### Activity
In the data below, one line contains "ΑΝΑΚΟΙΝΩΣΗ ΤΑΚΤΙΚΗΣ ΕΤΗΣΙΑΣ" and a later one contains "Sitemap (1173, 680)". Print both, with every line between them, exactly and alone.

Dataset excerpts:
----------------------------------------

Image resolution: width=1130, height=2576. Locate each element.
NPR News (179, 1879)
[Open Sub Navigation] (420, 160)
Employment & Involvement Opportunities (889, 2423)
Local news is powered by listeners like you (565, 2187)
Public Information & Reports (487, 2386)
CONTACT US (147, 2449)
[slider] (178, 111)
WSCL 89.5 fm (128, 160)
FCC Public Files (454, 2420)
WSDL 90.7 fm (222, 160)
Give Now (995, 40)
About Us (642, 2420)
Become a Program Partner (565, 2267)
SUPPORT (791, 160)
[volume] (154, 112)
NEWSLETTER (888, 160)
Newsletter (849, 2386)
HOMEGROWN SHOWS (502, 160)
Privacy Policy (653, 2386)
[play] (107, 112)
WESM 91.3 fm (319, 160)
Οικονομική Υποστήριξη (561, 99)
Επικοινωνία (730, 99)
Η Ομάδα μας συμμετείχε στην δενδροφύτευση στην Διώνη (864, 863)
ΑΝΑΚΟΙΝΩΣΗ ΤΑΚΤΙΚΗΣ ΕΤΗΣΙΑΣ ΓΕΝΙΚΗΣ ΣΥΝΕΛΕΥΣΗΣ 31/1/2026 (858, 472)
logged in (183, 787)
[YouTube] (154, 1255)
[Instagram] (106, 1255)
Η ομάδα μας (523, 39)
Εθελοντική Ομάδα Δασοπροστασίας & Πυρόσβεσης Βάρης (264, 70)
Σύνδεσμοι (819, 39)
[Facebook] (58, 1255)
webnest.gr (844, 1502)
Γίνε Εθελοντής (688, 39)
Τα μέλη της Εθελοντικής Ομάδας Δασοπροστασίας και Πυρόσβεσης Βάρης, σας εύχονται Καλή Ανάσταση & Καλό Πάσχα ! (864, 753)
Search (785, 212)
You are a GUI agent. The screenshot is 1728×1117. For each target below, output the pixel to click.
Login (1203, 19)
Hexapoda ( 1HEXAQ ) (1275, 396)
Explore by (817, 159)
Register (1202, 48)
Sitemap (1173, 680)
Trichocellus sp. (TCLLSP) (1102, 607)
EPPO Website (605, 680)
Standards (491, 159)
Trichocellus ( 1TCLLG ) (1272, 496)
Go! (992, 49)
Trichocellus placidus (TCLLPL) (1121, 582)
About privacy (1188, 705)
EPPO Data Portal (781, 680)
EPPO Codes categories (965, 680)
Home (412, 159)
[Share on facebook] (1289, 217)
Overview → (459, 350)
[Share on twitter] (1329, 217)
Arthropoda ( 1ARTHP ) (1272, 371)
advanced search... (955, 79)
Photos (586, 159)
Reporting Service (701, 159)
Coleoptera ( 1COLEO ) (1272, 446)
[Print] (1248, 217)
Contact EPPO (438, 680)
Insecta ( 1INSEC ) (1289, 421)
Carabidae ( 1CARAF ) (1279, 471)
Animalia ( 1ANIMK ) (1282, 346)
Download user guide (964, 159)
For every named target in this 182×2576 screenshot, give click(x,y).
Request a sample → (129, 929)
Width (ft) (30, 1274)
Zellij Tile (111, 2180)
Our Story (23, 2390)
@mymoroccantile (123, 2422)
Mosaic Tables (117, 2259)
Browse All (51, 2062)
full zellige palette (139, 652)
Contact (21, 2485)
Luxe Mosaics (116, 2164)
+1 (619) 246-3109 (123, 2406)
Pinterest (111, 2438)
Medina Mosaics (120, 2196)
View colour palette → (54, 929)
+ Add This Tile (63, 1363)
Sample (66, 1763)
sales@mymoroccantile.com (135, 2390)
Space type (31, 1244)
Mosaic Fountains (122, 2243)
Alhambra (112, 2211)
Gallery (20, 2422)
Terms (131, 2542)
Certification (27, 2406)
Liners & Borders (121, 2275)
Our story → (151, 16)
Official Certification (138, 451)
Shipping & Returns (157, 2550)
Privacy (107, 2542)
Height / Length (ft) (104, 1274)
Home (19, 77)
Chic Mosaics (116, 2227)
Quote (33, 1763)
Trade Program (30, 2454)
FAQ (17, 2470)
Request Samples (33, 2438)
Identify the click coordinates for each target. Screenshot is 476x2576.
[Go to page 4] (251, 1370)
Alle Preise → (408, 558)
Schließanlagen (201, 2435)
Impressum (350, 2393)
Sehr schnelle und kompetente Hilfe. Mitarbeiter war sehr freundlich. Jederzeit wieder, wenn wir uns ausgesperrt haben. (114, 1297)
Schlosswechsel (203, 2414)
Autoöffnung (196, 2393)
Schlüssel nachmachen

----------------------------------------

### The completed task
ΑΝΑΚΟΙΝΩΣΗ ΤΑΚΤΙΚΗΣ ΕΤΗΣΙΑΣ ΓΕΝΙΚΗΣ ΣΥΝΕΛΕΥΣΗΣ 31/1/2026 (858, 472)
logged in (183, 787)
[YouTube] (154, 1255)
[Instagram] (106, 1255)
Η ομάδα μας (523, 39)
Εθελοντική Ομάδα Δασοπροστασίας & Πυρόσβεσης Βάρης (264, 70)
Σύνδεσμοι (819, 39)
[Facebook] (58, 1255)
webnest.gr (844, 1502)
Γίνε Εθελοντής (688, 39)
Τα μέλη της Εθελοντικής Ομάδας Δασοπροστασίας και Πυρόσβεσης Βάρης, σας εύχονται Καλή Ανάσταση & Καλό Πάσχα ! (864, 753)
Search (785, 212)
You are a GUI agent. The screenshot is 1728×1117. For each target below, output the pixel to click.
Login (1203, 19)
Hexapoda ( 1HEXAQ ) (1275, 396)
Explore by (817, 159)
Register (1202, 48)
Sitemap (1173, 680)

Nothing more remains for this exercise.